Exercise directions —
Write the material out again, line by line, exactly as it is.

═══ Materials provided

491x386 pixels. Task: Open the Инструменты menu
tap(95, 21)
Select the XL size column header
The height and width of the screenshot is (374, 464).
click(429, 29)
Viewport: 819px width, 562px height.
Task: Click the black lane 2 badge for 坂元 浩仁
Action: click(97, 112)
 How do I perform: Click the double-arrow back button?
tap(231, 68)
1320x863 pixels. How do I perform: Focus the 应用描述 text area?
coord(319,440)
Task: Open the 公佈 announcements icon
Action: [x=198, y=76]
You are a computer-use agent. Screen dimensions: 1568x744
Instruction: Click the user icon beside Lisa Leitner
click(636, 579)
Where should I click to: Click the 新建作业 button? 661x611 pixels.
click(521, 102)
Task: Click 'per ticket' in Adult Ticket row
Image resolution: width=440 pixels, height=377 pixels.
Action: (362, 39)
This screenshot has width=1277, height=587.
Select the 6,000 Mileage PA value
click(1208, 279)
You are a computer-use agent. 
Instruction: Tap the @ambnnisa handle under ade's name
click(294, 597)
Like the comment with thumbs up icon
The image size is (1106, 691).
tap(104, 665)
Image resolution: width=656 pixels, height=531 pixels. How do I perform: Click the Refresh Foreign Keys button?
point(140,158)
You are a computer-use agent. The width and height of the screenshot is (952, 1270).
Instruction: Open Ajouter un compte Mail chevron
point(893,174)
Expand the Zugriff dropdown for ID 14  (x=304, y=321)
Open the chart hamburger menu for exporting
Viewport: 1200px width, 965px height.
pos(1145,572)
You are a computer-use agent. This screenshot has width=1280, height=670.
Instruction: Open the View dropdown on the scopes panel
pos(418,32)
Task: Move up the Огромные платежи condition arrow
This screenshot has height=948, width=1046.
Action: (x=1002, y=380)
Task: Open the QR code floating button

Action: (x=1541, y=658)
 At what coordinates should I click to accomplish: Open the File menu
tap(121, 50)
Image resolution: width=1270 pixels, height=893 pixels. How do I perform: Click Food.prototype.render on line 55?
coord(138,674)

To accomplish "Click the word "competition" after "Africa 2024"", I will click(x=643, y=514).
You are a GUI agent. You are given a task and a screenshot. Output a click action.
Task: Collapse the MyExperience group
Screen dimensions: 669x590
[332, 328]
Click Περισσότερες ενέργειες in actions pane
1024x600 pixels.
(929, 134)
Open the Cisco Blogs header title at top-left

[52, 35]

══════

Exercise solution —
491x386 pixels. Task: Open the Инструменты menu
tap(95, 21)
Select the XL size column header
The height and width of the screenshot is (374, 464).
click(429, 29)
Viewport: 819px width, 562px height.
Task: Click the black lane 2 badge for 坂元 浩仁
Action: click(97, 112)
 How do I perform: Click the double-arrow back button?
tap(231, 68)
1320x863 pixels. How do I perform: Focus the 应用描述 text area?
coord(319,440)
Task: Open the 公佈 announcements icon
Action: [x=198, y=76]
You are a computer-use agent. Screen dimensions: 1568x744
Instruction: Click the user icon beside Lisa Leitner
click(636, 579)
Where should I click to: Click the 新建作业 button? 661x611 pixels.
click(521, 102)
Task: Click 'per ticket' in Adult Ticket row
Image resolution: width=440 pixels, height=377 pixels.
Action: (362, 39)
This screenshot has width=1277, height=587.
Select the 6,000 Mileage PA value
click(1208, 279)
You are a computer-use agent. 
Instruction: Tap the @ambnnisa handle under ade's name
click(294, 597)
Like the comment with thumbs up icon
The image size is (1106, 691).
tap(104, 665)
Image resolution: width=656 pixels, height=531 pixels. How do I perform: Click the Refresh Foreign Keys button?
point(140,158)
You are a computer-use agent. The width and height of the screenshot is (952, 1270).
Instruction: Open Ajouter un compte Mail chevron
point(893,174)
Expand the Zugriff dropdown for ID 14  (x=304, y=321)
Open the chart hamburger menu for exporting
Viewport: 1200px width, 965px height.
pos(1145,572)
You are a computer-use agent. This screenshot has width=1280, height=670.
Instruction: Open the View dropdown on the scopes panel
pos(418,32)
Task: Move up the Огромные платежи condition arrow
This screenshot has height=948, width=1046.
Action: (x=1002, y=380)
Task: Open the QR code floating button

Action: (x=1541, y=658)
 At what coordinates should I click to accomplish: Open the File menu
tap(121, 50)
Image resolution: width=1270 pixels, height=893 pixels. How do I perform: Click Food.prototype.render on line 55?
coord(138,674)

To accomplish "Click the word "competition" after "Africa 2024"", I will click(x=643, y=514).
You are a GUI agent. You are given a task and a screenshot. Output a click action.
Task: Collapse the MyExperience group
Screen dimensions: 669x590
[332, 328]
Click Περισσότερες ενέργειες in actions pane
1024x600 pixels.
(929, 134)
Open the Cisco Blogs header title at top-left

[52, 35]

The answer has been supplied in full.